▶ **DATASET CONTENT**:
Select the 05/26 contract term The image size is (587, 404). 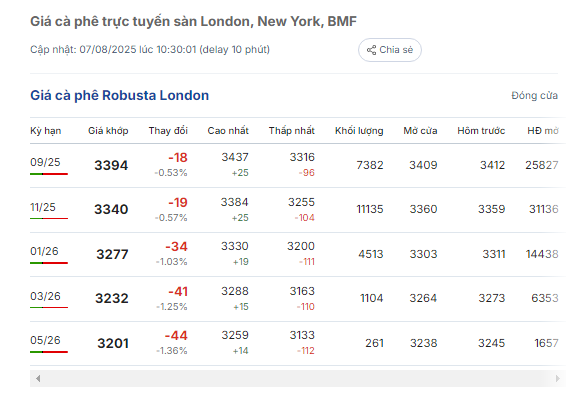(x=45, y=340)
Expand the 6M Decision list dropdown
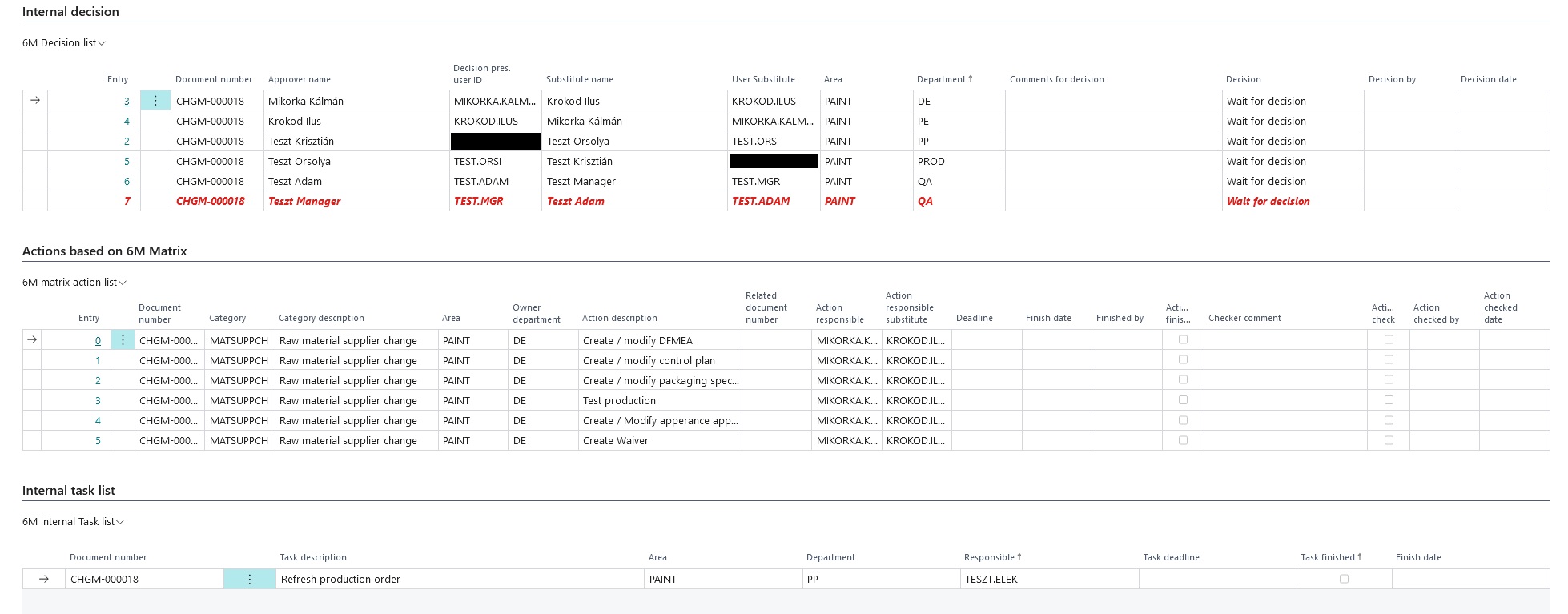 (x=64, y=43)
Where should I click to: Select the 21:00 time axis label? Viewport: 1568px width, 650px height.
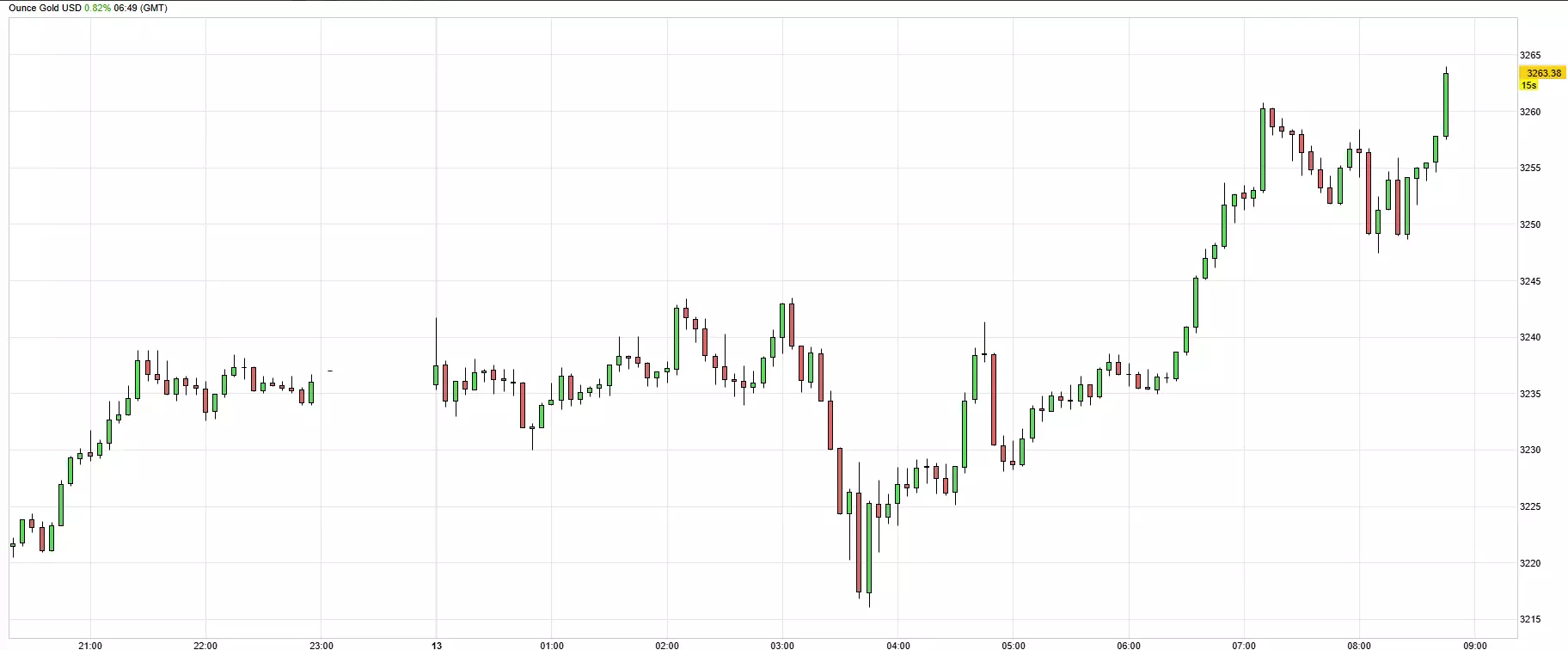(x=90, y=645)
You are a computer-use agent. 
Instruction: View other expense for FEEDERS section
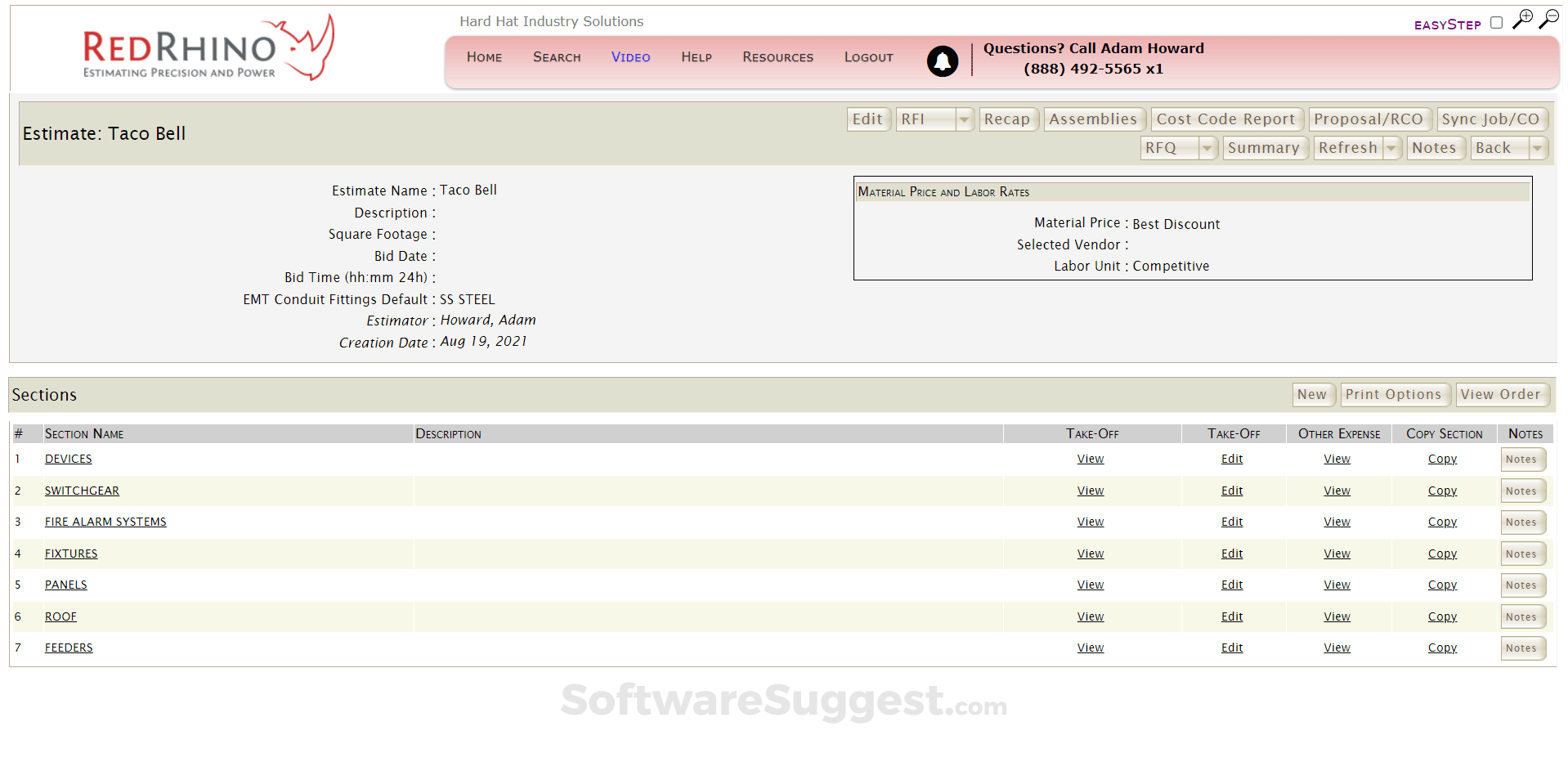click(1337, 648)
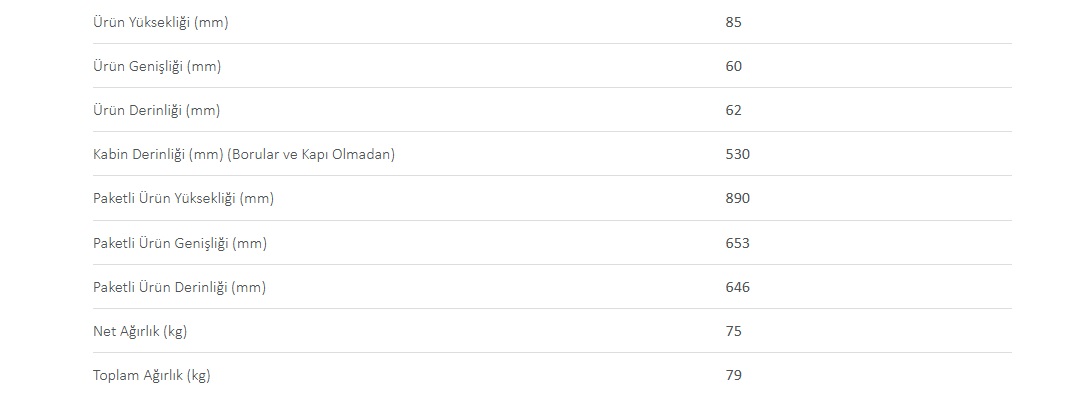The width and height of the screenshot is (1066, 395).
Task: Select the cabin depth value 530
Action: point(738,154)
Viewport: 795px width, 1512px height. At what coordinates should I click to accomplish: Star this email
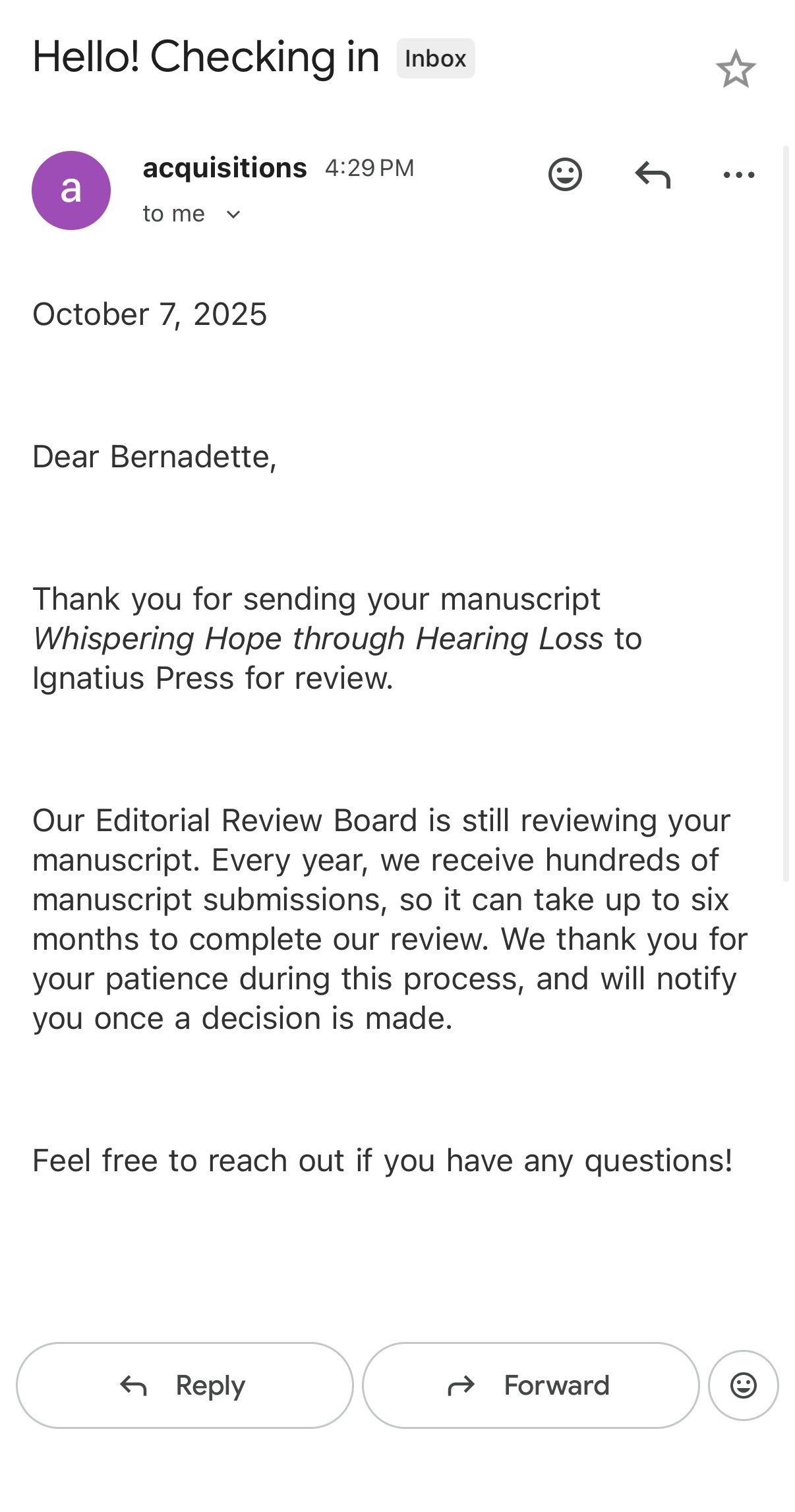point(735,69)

▶ **WHAT TO PRODUCE**: Exact reproduction is required. Output only the lines from the one with "Instruction: View other" through the end of the listing above, both ends included, and no pictures.

▶ **REPLY TO THE EXERCISE**:
Instruction: View other expense for FEEDERS section
click(1337, 648)
The width and height of the screenshot is (1066, 395).
Task: Select the cabin depth value 530
Action: point(738,154)
Viewport: 795px width, 1512px height. At what coordinates should I click to accomplish: Star this email
point(735,69)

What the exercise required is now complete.